“I regret to say preparing for Canada’s aging society has become a race against the clock,” Dr. Louis Hugo Francescutti said in a pre-budget submission to the Commons finance committee.
The first wave of the baby boomer generation turned 67 this year. By 2031, seniors will account for a quarter of Canada’s population, nearly double the 14% of 2009 —when seniors were already accounting for 45% of provincial and territorial health expenditures.
“It is not hard to do the math on what this trend will do to the sustainability of our health care system in less than two decades,” Dr. Francescutti added. “And it is not hard to understand why the CMA is strongly urging the federal government to invest in a pan-Canadian strategy for continuing care focused on seniors.”
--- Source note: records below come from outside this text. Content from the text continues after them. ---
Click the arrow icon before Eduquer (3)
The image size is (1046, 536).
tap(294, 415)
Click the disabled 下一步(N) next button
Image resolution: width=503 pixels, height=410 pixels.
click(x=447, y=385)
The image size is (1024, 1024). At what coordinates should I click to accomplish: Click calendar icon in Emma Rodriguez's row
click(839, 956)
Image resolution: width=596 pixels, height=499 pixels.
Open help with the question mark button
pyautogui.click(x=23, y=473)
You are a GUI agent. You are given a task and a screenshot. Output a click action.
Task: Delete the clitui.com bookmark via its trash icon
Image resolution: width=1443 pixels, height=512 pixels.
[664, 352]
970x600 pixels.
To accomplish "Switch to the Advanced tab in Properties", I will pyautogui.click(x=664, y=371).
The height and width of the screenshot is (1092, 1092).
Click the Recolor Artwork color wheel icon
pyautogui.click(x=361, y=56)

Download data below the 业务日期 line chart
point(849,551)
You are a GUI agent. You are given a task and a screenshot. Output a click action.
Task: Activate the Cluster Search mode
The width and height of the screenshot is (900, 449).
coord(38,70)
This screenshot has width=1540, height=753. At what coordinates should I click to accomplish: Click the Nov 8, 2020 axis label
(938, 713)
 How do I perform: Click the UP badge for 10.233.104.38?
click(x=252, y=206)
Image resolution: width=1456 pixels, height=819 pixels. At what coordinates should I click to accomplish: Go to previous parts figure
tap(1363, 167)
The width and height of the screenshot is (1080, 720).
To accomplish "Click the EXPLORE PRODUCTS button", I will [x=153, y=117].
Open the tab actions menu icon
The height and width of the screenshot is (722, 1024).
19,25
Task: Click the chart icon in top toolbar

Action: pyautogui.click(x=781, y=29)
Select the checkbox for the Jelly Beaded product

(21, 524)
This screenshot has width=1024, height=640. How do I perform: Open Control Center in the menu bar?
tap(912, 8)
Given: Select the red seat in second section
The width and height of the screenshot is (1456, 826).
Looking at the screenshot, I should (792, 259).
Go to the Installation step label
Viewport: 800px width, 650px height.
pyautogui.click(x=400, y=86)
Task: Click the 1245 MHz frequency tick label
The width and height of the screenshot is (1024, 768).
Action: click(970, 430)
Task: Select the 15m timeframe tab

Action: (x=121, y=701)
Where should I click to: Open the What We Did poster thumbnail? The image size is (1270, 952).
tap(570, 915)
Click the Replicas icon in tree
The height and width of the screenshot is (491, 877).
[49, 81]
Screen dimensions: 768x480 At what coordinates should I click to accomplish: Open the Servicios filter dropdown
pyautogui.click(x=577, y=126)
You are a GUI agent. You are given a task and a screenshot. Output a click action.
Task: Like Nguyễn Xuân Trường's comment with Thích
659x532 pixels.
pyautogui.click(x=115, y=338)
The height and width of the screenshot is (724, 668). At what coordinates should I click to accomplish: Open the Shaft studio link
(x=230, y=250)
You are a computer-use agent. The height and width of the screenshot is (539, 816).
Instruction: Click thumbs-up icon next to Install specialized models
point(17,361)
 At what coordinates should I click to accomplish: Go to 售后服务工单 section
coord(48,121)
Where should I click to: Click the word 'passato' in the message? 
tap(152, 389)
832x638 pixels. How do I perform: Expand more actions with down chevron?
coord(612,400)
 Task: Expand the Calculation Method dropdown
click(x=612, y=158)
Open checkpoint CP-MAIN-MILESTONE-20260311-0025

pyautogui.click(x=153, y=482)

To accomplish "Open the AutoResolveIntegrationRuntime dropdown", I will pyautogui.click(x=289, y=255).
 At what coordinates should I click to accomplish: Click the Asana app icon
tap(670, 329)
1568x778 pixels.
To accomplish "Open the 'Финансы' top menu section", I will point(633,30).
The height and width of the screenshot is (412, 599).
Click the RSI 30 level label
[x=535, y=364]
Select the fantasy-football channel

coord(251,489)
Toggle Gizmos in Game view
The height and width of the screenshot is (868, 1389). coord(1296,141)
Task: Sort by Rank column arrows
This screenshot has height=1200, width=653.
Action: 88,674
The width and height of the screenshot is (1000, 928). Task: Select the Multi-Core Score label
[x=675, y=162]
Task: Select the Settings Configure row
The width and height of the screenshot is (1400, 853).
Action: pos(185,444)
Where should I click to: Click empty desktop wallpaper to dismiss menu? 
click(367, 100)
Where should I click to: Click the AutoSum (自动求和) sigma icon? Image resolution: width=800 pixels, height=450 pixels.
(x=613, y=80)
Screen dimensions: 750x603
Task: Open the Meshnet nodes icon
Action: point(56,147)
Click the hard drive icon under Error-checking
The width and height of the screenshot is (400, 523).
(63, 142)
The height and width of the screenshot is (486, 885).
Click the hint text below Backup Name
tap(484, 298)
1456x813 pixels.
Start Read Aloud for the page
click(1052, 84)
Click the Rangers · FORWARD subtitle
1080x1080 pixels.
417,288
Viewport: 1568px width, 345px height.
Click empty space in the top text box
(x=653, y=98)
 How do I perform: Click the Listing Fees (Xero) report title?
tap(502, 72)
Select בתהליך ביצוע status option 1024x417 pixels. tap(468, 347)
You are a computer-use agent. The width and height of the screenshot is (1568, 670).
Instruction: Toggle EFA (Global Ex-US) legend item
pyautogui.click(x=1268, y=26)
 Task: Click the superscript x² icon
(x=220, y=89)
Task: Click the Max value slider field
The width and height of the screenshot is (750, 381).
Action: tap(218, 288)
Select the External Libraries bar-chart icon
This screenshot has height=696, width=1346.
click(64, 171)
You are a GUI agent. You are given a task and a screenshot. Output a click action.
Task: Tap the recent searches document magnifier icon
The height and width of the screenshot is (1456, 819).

The CMA believes Ottawa is best positioned to take the lead in bringing together all levels of government to develop and execute a pan-Canadian strategy to integrate everything from home and long-term care to end-of-life and palliative care, Dr. Francescutti said.
“This is about spending smarter as much it is about investment.”
For example, elderly Canadians who are not acute care patients occupy hospital beds for 3 million bed-days a year when they should be in long-term or assisted home care. A hospital bed costs the system $846 a day versus $126 a day for a long-term bed. Making more long-term beds and home care assistance available to seniors could save up to $2.3 billion a year.
But up-front investment is needed to ensure there are available options to hospital bends and prepare for a “tsunami of coming demand for seniors care in the future,” Dr. Francescutti said.